En general, no siempre los padres entienden cómo se vive a tu edad en un contexto socio-cultural distinto al que ellos vivieron. Pues hoy estoy aquí para decirte que esta diferencia se acentúa todavía más cuando tus padres y tú habéis crecido en países distintos.

Por ejemplo, una cosa que a mi hermana y a mí nos puede sacar un poco de quicio es cuando estamos en cualquier lugar público y escuchamos una conversación de argentinos. Mi madre, por lo bajini empieza: “esos son argentinos”. ¿No me digas, mamá?

Pero por otro lado, a mi novio y a mí ver nos hacía mucha ilusión ver a otras parejas de españoles en Portugal, ¡y eso que estamos al lado! Por tanto, hay otra cosa que no comparto con mis padres: la pertenencia.

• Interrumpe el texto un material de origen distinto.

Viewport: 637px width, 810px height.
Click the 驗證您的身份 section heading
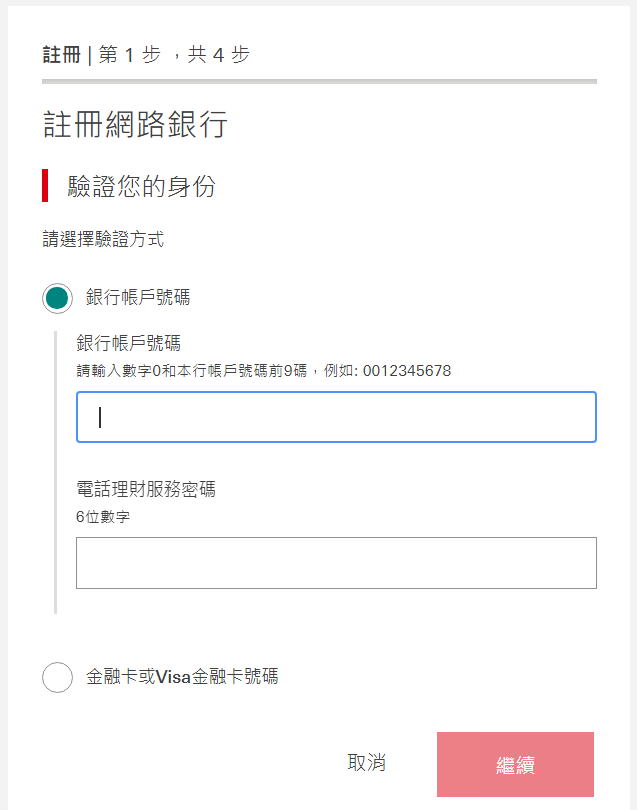pyautogui.click(x=142, y=186)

Sí, todos pertenecemos a la misma familia, pero a mí ver un argentino en la calle no me produce lo mismo que ver a otro español en el extranjero.

A parte de estas cosas que a simple vista son superficiales, por debajo encontramos diferencias propias de la cultura y el lenguaje:

Como ejemplo, los españoles tenemos fama de ser cercanos y familiares, pero creo que los argentinos pueden dar mil vueltas a ese concepto. Y no digo que sea mejor o peor, sino que es así, somos (¿son?) más familiares y “toquetones”.

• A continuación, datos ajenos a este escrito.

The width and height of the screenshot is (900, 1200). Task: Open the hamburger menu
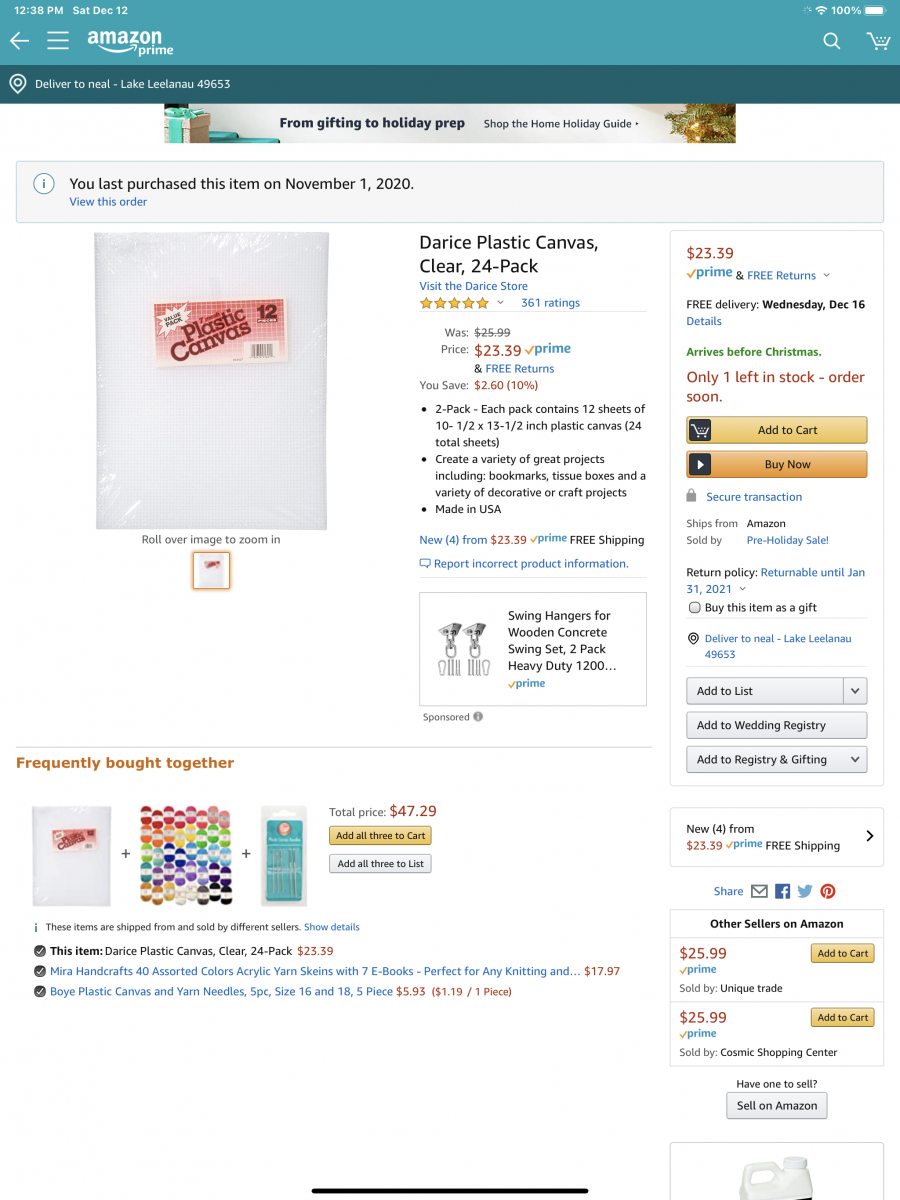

En cuanto al lenguaje, es curioso cómo hablando el mismo idioma, puede haber tantas diferencias entre palabras y sus significados. Y no me refiero sólo al clásico coger, sino también al vocabulario más “de andar por casa”. Hay muchas palabras del hogar que, como sólo las digo aquí, a veces tardo 2 o 3 segundos más en recordar la palabra “en español”. Ejemplos: chinelas, lavarropas, heladera, freezer, lavandina, choclo…Y a modo de anécdota, es curioso cuando estas cosas pasan con las marcas. Mi padre muchas veces habla del pan Fargo, de la Pascualina, de las Paty o de leer el Clarín. Si eres argentino, pueden que te suenen estos nombres, pero para un oído español como el mío, son palabras propias únicamente de mis padres, como si sólo ellos las usaran en el mundo.

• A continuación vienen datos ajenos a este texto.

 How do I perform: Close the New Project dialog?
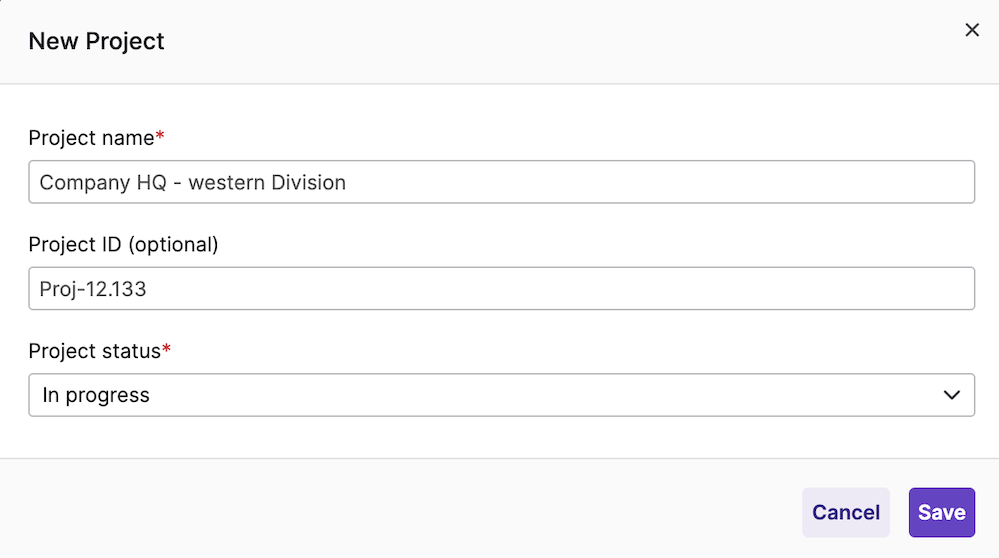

Otra cosa que en su momento era muy habitual oir sólo a mi padre era: “en Argentina la mayoría de edad es a los 21 años, así que hasta entonces mando yo”. Y claro, la respuesta solía ser: “pero…Papá…¡Estamos en España!”

Fuera de bromas, hoy en día, con el movimiento migratorio tan importante que ha habido desde América Latina hacia Europa o desde España hacia otros países europeos, esta situación es más habitual de lo que parece. Incluso mi madre la vivió “al revés”, con un padre gallego en Buenos Aires.

A fin de cuentas, los padres sólo quieren lo mejor para sus hijos y lo buscan allá donde pueden. Eso sí, dentro de ellos siempre llevan las crianzas y cultura de su país, que con mayor o menor intensidad nos intentan transmitir y, si no me equivo, disfrutan de ver un pequeño reflejo de ellas en nosotros.

¿Y tus padres? ¿Son españoles “de pura cepa” o vienen de otra parte? ¿Y cuál es tu desayuno favorito? 😛

M.

It’s just the place that changes, the rest is still the same.